The site isn’t ArTecHouse’s first endeavor—it has similar locations in Washington, D.C., and Miami—but the New York space is its most technologically ambitious to date, and Anadol’s Machine Hallucination pushes the equipment available, creating ever-changing visuals based on more than 300 million images scraped from social networks and historical records of New York City, all analyzed using artificial intelligence to create new graphics.
The visuals, mapped to every wall and pillar in the space, are enacted using Barco-powered, 16K resolution, 150-megapixel laser projection technology, reportedly resulting in the largest seamless megapixel count currently in use by a cultural institution. At the same time, the digital art space is the first of its kind to use L-Acoustics’ L-ISA Immersive Hyperreal Sound technology, providing audio across 32 separate channels to create a multidimensional sound experience.

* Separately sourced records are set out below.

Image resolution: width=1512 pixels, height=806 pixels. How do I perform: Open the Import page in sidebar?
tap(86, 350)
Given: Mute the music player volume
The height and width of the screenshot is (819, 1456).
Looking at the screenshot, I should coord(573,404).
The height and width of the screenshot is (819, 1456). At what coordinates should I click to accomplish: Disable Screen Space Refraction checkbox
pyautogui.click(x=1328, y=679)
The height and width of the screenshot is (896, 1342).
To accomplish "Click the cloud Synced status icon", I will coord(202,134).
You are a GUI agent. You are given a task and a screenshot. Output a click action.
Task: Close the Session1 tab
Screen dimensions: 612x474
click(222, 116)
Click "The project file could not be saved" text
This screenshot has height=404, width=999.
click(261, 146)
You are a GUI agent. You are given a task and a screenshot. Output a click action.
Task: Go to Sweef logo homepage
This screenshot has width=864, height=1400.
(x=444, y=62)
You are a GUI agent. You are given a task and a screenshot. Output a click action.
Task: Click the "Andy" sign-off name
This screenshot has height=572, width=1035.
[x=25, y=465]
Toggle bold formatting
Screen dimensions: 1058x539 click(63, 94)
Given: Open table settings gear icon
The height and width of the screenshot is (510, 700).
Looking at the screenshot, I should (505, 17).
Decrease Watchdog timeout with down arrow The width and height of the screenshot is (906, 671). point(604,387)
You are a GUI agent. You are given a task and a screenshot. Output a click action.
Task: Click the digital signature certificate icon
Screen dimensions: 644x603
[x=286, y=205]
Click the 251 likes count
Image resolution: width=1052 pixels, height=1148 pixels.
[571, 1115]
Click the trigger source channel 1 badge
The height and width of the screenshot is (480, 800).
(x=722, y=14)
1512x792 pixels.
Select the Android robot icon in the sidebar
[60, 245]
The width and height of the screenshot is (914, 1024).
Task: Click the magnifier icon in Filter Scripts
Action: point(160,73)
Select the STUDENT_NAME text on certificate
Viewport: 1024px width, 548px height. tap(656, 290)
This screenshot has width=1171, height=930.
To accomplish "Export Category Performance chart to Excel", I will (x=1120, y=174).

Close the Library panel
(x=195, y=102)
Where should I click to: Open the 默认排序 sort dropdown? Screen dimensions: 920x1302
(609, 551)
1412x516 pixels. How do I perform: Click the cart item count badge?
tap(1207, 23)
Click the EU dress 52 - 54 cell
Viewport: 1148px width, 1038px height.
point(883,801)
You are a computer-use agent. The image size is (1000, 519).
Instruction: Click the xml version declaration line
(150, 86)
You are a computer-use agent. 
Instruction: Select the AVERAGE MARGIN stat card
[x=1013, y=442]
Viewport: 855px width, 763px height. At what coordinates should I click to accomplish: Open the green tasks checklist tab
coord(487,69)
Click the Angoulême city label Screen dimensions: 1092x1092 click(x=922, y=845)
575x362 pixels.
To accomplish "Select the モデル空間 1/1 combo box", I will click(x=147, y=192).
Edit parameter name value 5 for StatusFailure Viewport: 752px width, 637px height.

“We designed the system for the space back in February, spending a couple of months going through it with the venue owners and talking about what sort of things might come through the space in the future, not just the inaugural installation,” said Jesse Stevens, application engineer, USA/Canada, L-Acoustics.
The result is a 30.1 system with 30 independent channels presented through 20 L-Acoustics X8 speakers placed around the perimeter of the space, and another 10 smaller 5XT speakers located directly overhead, placed down the center of the room. The setup is supplemented by two SB15m subs in the middle of the room. Powering the entire system are a half-dozen LA4x amplifiers.
The creative possibilities the extensive system brings to the table are not lost on artists. “We are adapting their scores to the space, and they’re not used to such an immersive and detailed system,” said Stevens. “They’re used to a general left-right, maybe three or four channels if they’re lucky. To come in here and have 30 channels to work with in ultra-high resolution, and to be able to place objects anywhere in the space is a great creative treat for the artists.”
Kerim Karaoglu, Refik Anadol’s composer for Machine Hallucination, came into the space with his compositions prepped in Apple Logic Pro. Stevens noted, “We used the L-Acoustics L-ISA source control plug-in for digital audio workstations; it controls lead sources so that they can move all the objects with automation in the session itself. Once we showed them what was possible, they were able to take the mix they had and adapt it to this high-resolution space, where they can make sounds go all around you and in every direction.”
Despite time constraints for getting the immersive mix completed on site in a space where the artist and contractors were all racing to complete their respective installations in time for ArTecHouse’s grand opening, Karaoglu had a straightforward experience mixing in 30.1. “It was actually pretty easy,” said Karaoglu. “Working in an immersive room, it was really helpful to use the L-ISA system because you just have to get it in front of you [in the space] and it opens up the barriers and helps you to get inside the mix.”